4 juin. — Nous partîmes de St.-Denis à 6 heures, enchaînés sur une charrette à nos frais. Nous arrivâmes à midi à Luzarches ; la pluie nous avait trempés. On nous mit dans une étable qui sert de prison, où nous ne trouvâmes qu’un peu de paille humide. De larges gouttes d’eau tombaient le long des murs, et pas une fenêtre pour donner de l’air ou de la clarté. Nous souffrîmes cruellement tout le long du jour, mais plus encore la nuit.
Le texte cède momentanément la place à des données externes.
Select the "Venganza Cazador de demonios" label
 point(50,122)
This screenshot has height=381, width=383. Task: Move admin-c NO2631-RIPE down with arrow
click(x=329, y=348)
Un animal venimeux me mordit à la joue ; et lorsque après ces heures d’angoisses, le matin, nous nous préparâmes à sortir, et que nous demandâmes un petit verre d’eau-de-vie, nous fûmes refusés.

5 juin. — Par la pluie, à 7 heures, nous montâmes dans une charrette à nos frais.

6 juin. — À 6 heures, partis de Clermont sur une charrette pour laquelle nous payâmes. Arrivés à midi à Breteuil, où nous fûmes laissés dans un misérable donjon, sur de la paille pourrie. Le geôlier demanda fort cher pour le peu de nourriture que nous avions prise. Deux ou trois personnes de la ville vinrent nous faire visite, et nous plaignirent. Ces personnes revinrent accompagnées de leurs femmes et de leurs familles, et restèrent quelque temps avec nous, dans notre donjon : elles nous envoyèrent quelques bouteilles de vin de Bordeaux, et parurent toutes indignées de la conduite du gouvernement français, qui faisait traîner d’une manière si cruelle, de prison en prison, de braves officiers, victimes de leur amour pour leur patrie. Ces excellentes dames nous laissèrent de touchans souvenirs, gravés seulement dans les cœurs de ceux qui connaissent l’adversité,

La voiture nous fut fournie par les autorités de l’endroit.

7 juin. — À Amiens, nous arrivâmes sans être enchaînés. Bonne prison, bons lits ; nous dînâmes à la table du geôlier pour un prix modéré. Le commandant de gendarmerie, homme excellent, nous procura une charrette gratis.

8 juin. — Partis à six heures sans être enchaînés. Arrivés à Doulens à midi.

9 juin. — Nous quittâmes Doulens à six heures, et à midi nous étions à Saint-Pol. Nous rencontrâmes plusieurs sous-officiers que l’on conduisait à Alger, et nous leur donnâmes des preuves de notre sympathie.

10 juin. — Nous arrivâmes à Saint-Omer. Bonne prison, geôlier et gendarmes compatissans. Rafraîchissemens à bon marché ; mais les moyens de transport refusés.

11 juin. — À Ardre à midi. Le caporal et les gendarmes consentirent à ce que nous dînassions dans une auberge ; mais le geôlier, afin de ne pas perdre ses profits, porta plainte contre les gendarmes et obtint que nous prendrions nos repas en prison. Ne voulant pas céder, nous restâmes jusqu’à quatre heures sans rien prendre ; alors, après avoir donné dix francs aux gendarmes, nous obtînmes un transport extraordinaire, et le soir nous étions à Calais.